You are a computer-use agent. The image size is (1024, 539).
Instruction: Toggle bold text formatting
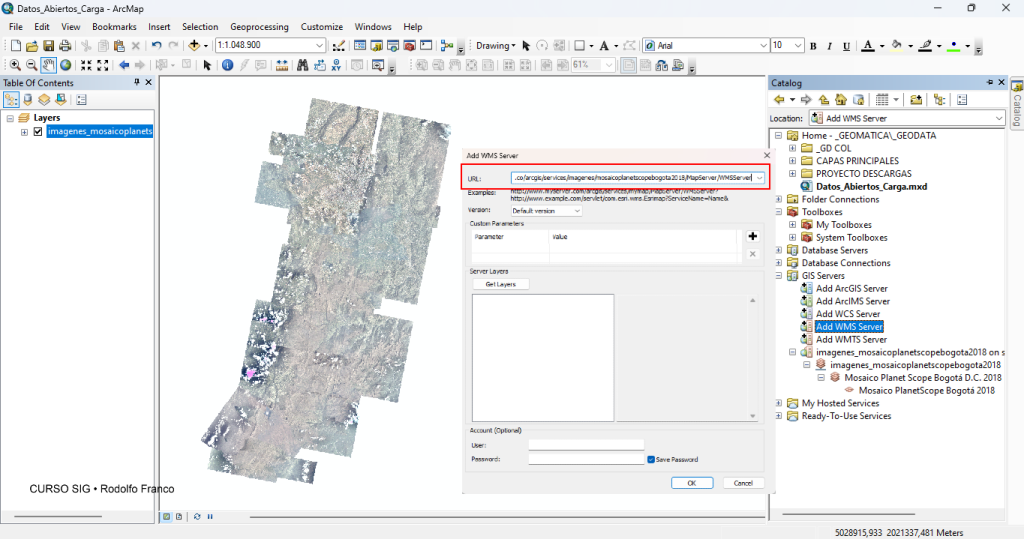click(813, 46)

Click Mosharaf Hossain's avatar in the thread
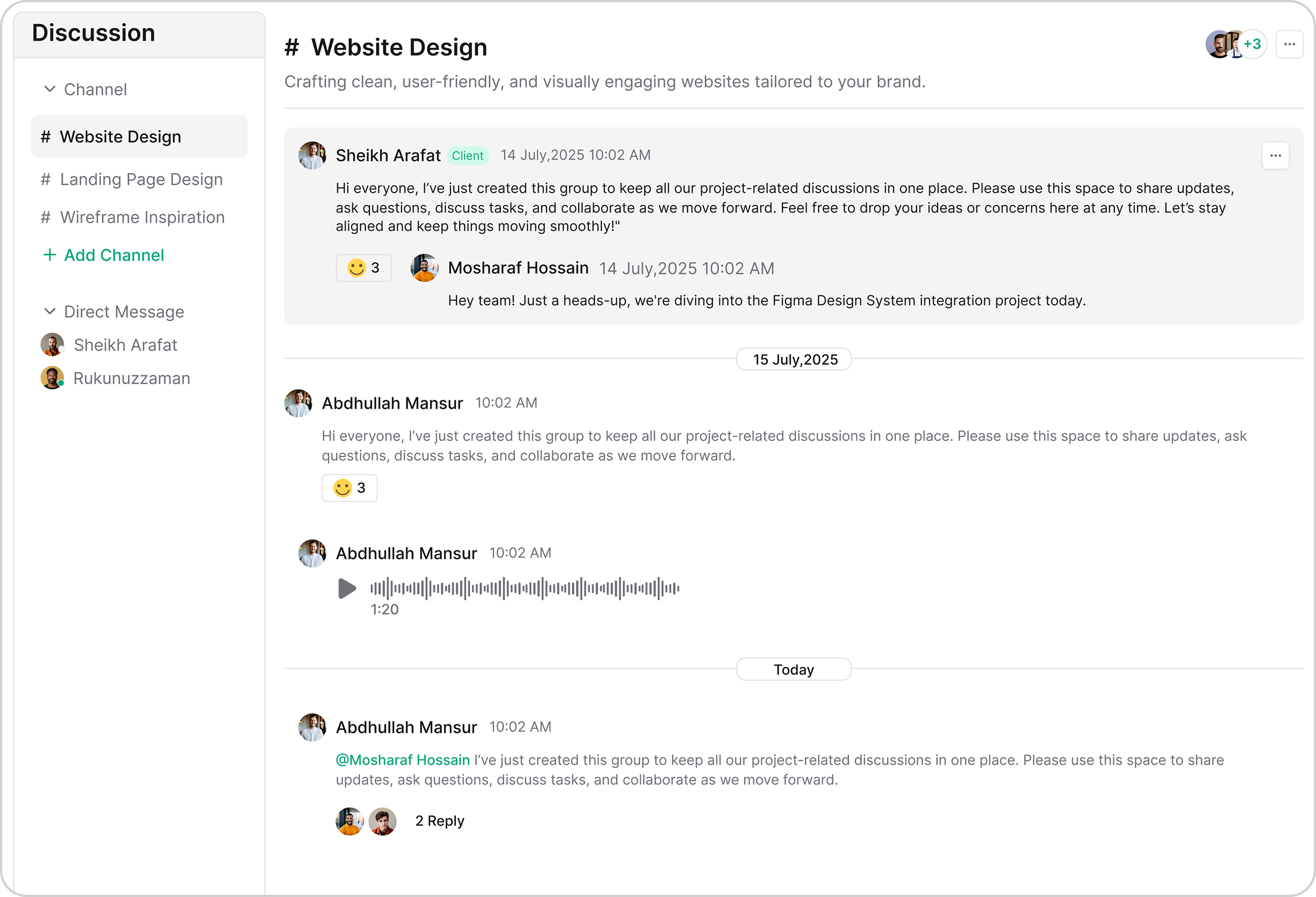[x=424, y=267]
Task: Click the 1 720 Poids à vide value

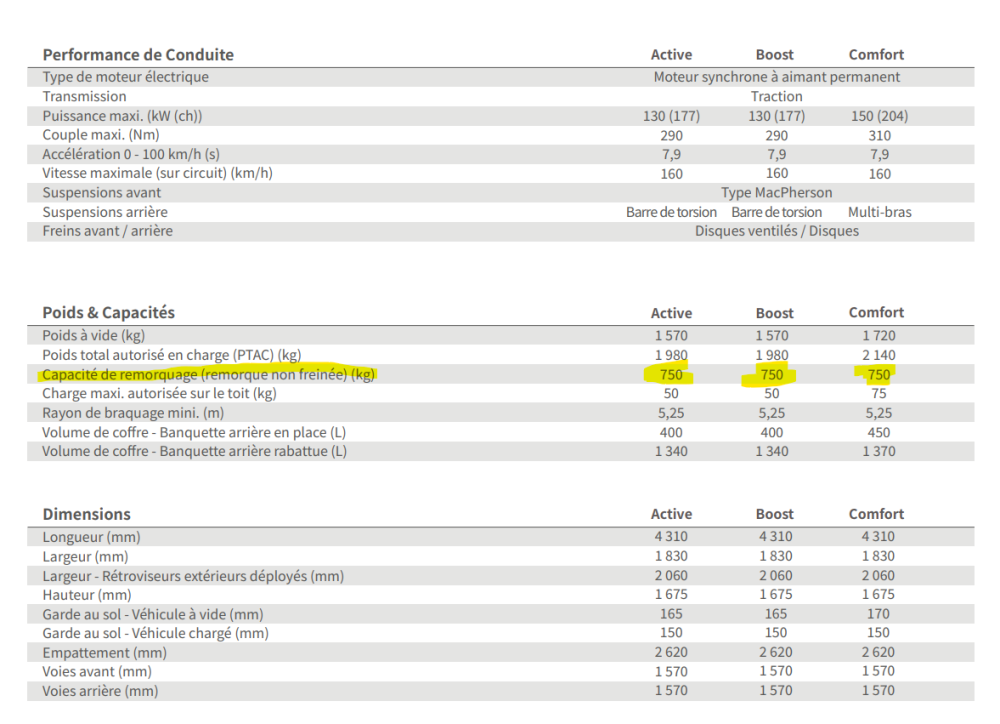Action: [x=879, y=336]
^^^^
● Work order
Output exactly the lines from the one that has "Click Mosharaf Hossain's avatar in the thread" through the end of the data. Do not include pictures.

● Exercise solution
Click Mosharaf Hossain's avatar in the thread
[x=424, y=267]
Task: Click the 1 720 Poids à vide value

Action: [x=879, y=336]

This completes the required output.